What You’ll Learn
Mythos 5 (and Fable 5, its “on a leash” sibling) landed, and for anyone creating educational content, the change in how AI generates visuals is dramatic. In this session James runs a head-to-head: he takes the same text-heavy lesson and asks Sonnet to build a visual asset, then asks Mythos — and the results are night and day. This walkthrough shows the comparison and what it means for reviving your old courses.
By the end you’ll understand why the new models change the game for course visuals, and how a single prompt can turn a wall of bullet points into an interactive learning asset embedded right in the lesson.
The Problem: Your “Visual” Lesson Is Really Just Text
James pulls up a real lesson from his campus — one built about seven months ago to help people choose a NotebookLM infographic style. The catch: it describes ten visual styles entirely in text and bullet points. There are no actual images of the styles, so a lesson about visual languages contains zero visuals.
“Here’s an opportunity where we have a whole bunch of text that is representing something visual.”
💡 In Plain English: it’s like teaching color theory with a page of words.
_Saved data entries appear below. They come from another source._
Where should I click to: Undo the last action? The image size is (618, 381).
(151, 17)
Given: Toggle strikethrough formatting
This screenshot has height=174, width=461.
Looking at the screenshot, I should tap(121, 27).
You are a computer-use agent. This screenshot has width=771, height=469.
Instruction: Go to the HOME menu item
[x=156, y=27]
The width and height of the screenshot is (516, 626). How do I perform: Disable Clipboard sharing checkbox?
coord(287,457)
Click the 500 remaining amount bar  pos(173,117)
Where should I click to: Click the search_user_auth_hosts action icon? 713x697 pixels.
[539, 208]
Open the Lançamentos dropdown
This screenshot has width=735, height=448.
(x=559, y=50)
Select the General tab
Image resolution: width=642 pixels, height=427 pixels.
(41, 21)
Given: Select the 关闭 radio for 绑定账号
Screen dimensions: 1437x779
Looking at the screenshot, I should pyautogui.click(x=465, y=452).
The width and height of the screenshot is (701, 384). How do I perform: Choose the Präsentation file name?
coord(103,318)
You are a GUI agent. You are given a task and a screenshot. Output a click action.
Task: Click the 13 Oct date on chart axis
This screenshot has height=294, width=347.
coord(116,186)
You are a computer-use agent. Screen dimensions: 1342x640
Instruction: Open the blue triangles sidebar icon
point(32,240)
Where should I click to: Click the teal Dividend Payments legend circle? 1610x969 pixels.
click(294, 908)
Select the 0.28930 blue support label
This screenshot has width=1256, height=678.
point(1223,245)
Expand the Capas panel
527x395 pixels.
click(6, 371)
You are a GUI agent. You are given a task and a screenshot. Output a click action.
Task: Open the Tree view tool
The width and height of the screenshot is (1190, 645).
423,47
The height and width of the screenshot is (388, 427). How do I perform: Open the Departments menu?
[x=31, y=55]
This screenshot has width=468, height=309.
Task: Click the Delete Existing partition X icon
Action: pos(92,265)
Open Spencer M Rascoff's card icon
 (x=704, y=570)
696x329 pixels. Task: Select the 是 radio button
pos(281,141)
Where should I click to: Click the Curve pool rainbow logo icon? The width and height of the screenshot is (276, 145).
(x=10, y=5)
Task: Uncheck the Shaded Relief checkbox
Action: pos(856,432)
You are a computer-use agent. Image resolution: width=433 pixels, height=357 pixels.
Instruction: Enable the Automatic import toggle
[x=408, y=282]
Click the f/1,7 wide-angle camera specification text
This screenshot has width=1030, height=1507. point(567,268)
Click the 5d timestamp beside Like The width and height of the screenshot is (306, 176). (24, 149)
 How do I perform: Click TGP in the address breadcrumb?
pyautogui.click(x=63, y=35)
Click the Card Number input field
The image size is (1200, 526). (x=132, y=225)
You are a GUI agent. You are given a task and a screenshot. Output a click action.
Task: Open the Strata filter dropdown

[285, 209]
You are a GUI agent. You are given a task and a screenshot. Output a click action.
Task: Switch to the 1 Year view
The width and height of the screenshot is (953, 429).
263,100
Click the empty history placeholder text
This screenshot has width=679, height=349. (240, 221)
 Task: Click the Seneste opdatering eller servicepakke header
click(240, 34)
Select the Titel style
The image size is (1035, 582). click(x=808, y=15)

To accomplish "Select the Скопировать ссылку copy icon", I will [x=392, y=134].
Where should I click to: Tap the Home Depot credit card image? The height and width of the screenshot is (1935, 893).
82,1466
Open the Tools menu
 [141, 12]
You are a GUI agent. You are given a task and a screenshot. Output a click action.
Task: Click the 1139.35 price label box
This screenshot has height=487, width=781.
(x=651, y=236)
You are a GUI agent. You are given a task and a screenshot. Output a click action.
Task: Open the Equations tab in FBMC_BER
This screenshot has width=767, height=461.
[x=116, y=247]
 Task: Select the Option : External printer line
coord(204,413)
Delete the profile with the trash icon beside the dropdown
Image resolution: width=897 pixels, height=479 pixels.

The information is right, but the format fights the lesson.
The Test, Round 1: Sonnet
James gives Sonnet a single prompt: pull this lesson, look at its content, and turn it into an interactive learning asset because students keep getting stuck here. Two problems show up. First, even given the URL, Sonnet grabbed the wrong lesson. Second, what it produced was an HTML page that’s really just text — colors and bullet points, nothing you’d actually learn a visual concept from. Fine as a starting draft for a web page, but not a teaching asset.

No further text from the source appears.